West block has remarkably few supporters in demographic terms. From memory, the USA, Canada, the UK, the antipodes, the EU, Japan and I think one South American country. The rest of the world are banging on the BRICS door to gain admittance, which they’ll be given with alacrity by the Chinese and Russians. The rest of the world, by which I mean South America, Africa, the Far East, the Muslim world and seemingly everyone from Bulawayo to Brigadoon want in because it’ll provide fairer trade terms and protection from the Neo-colonial aspects of the current uni-polar world.

The abject failure of America to browbeat big countries like India or even smaller countries like Hungary into joining their proxy war of sanctions and military assistance to the Ukraine has revealed to the world that the big bad emperor isn’t wearing any clothes. Once you’re in the BRICS club, you’ve got protection and it’s okay to say no to America. The exact shape of this new political grouping, which I think will be based on the BRICS membership, is at present unclear but one thing is for certain. It’ll be led by a China supported by Russia.

You can never write off America. Someone once said of it that the business of America is business. If it can make a comeback from the Washington swamp corruption by electing a competent administration who know how to make a deal with other countries, then it’ll be on the road out of the current mess created by the Biden bunglers. Smoothing over the ruffled feathers of the bruising foreign relations policies of the previous administration has to be high on the agenda, but making deals with and building bridges to the emergent BRICS or perhaps BRICS+ countries or whatever the new power block will come to be called is the priority.

The year 2022 was a disaster from a humanitarian viewpoint.
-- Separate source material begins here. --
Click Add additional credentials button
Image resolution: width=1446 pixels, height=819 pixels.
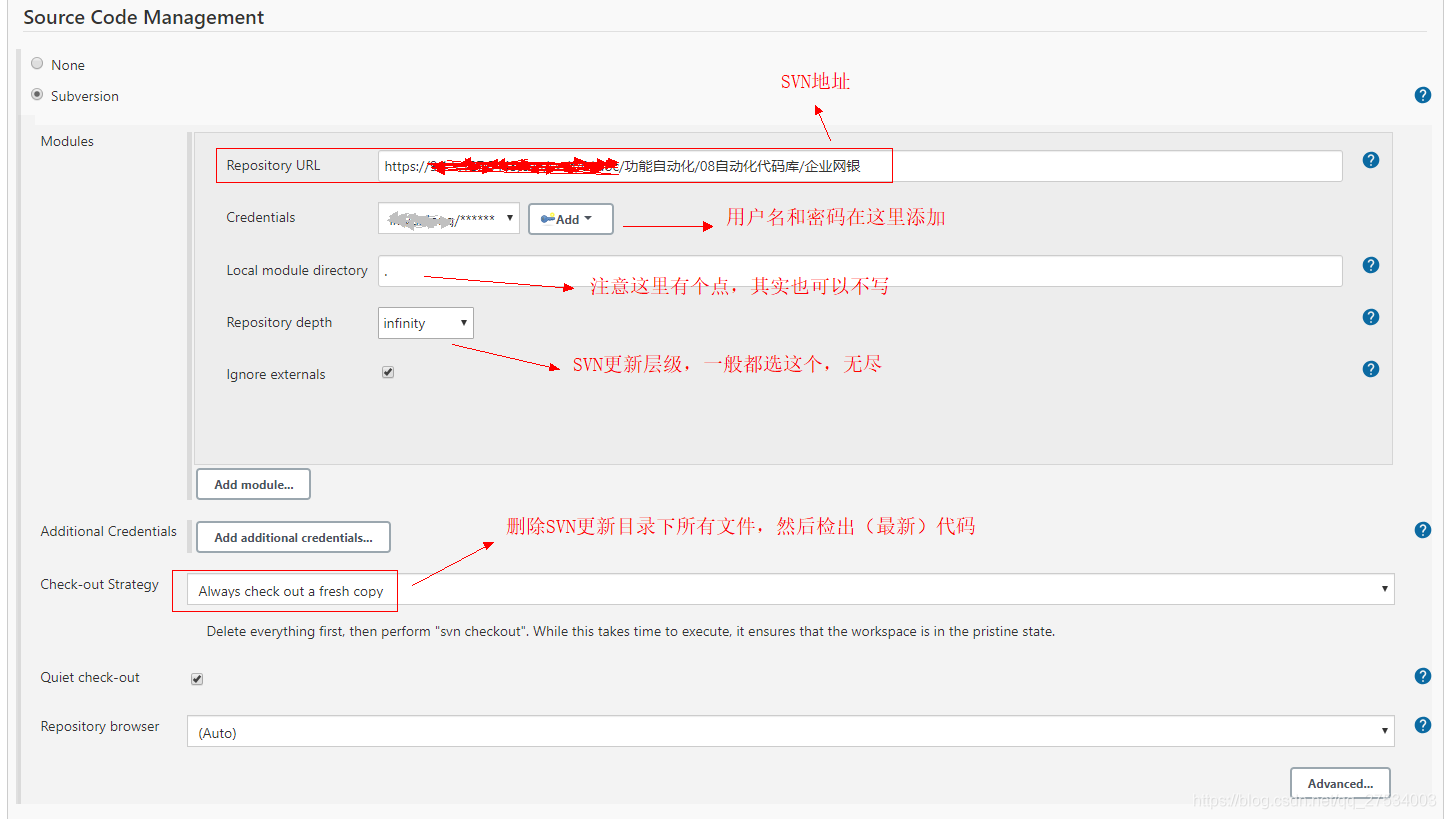[292, 536]
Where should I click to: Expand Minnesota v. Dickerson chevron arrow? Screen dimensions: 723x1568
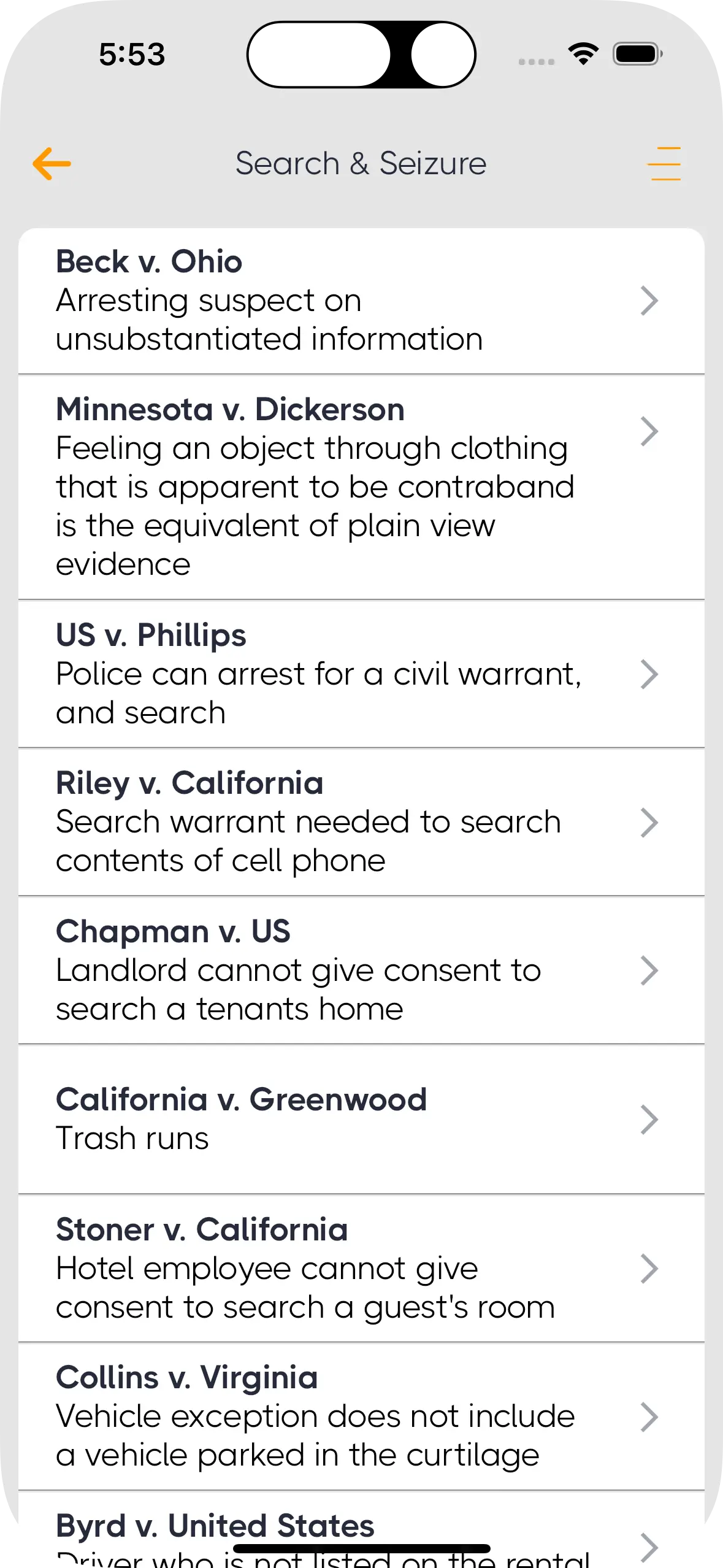coord(649,431)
Thousands were killed as cats paws in a deliberately contrived war. The old, the poor and blue collar families suffered needlessly in what should have been a benign year. A lot of the people responsible for that have got indecently richer and unless there’s some serious bottom of the pyramid push back, 2023 will continue in the same vein.
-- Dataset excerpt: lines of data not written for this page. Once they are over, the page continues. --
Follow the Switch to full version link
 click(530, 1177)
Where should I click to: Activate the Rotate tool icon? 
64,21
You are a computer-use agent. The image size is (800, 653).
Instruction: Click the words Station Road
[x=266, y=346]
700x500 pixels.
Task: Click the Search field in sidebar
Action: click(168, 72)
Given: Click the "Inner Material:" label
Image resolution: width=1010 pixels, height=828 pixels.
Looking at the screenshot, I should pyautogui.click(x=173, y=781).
Of late, I see some lights coming on in that city on a hill.

©Pointman

Related articles by Pointman:

Remind me again, which country’s economy was sanctions going to devastate?

The Ukraine war – the military realities.
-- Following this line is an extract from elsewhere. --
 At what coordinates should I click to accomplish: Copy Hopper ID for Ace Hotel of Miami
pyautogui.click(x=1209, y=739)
Click for all articles about the Ukraine situation

Click for a list of other articles.

Comments
5 Responses to “The end of the one superpower world.”
  1. hunterson7 says:

    Love your stories, your perspective, your excellent writing skills. I respect your integrity and willingness to stand firmly against the blatant controlled astroturf happening in the WEF infested West.
    This debacle has not happened in a vacuum. Putin has been in power, or powerful influence, a long time. And while he has helped Russia, he has also shown a dark side. I would love to see some serious non-hyped analysis of the Putin part of this deadly puzzle.

    Like

  2. Margaret H Smith says:

    Excellent!
    The Dems wanted this war – said so. Trump’s election in 2016 meant the Dems were a few years later getting the war started. These extremists just don’t seem to be able to think things through. UK seems gung-ho for it too.
    It’s young people here and ordinary citizens in Ukraine I feel sorry for.

    Liked by 1 person

  3. Druid says:

    Another deeply sobering analysis – thank you.
    I wish I could share even modest optimism about the regime. All I see is the people in control of the US (whoever they are), preparing to ditch one worn out puppet and install a new one.
    There are people pushing back but they are fighting a fully subservient media and an alphabet soup of security agencies. Election challenges are going nowhere.
    Maybe they will be allowed to chalk up a few trophy heads in the vaccine scandal, but the machine rolls on unchecked.

    Like

  4. another ian says:

    Hi Pointy

    A comment at Chiefio

    ““Winning” is always temporary. “Losing” may be permanent. (Ask the Carthaginians.)”

    Like

  5. another ian says:

    Hi Pointy

    O/T and FWIW

    TAKE NOTICE!

    “There’s no way to confirm this, but watching just the same: Multiple reports that Israel(?) has launched military attacks on Iranian targets.”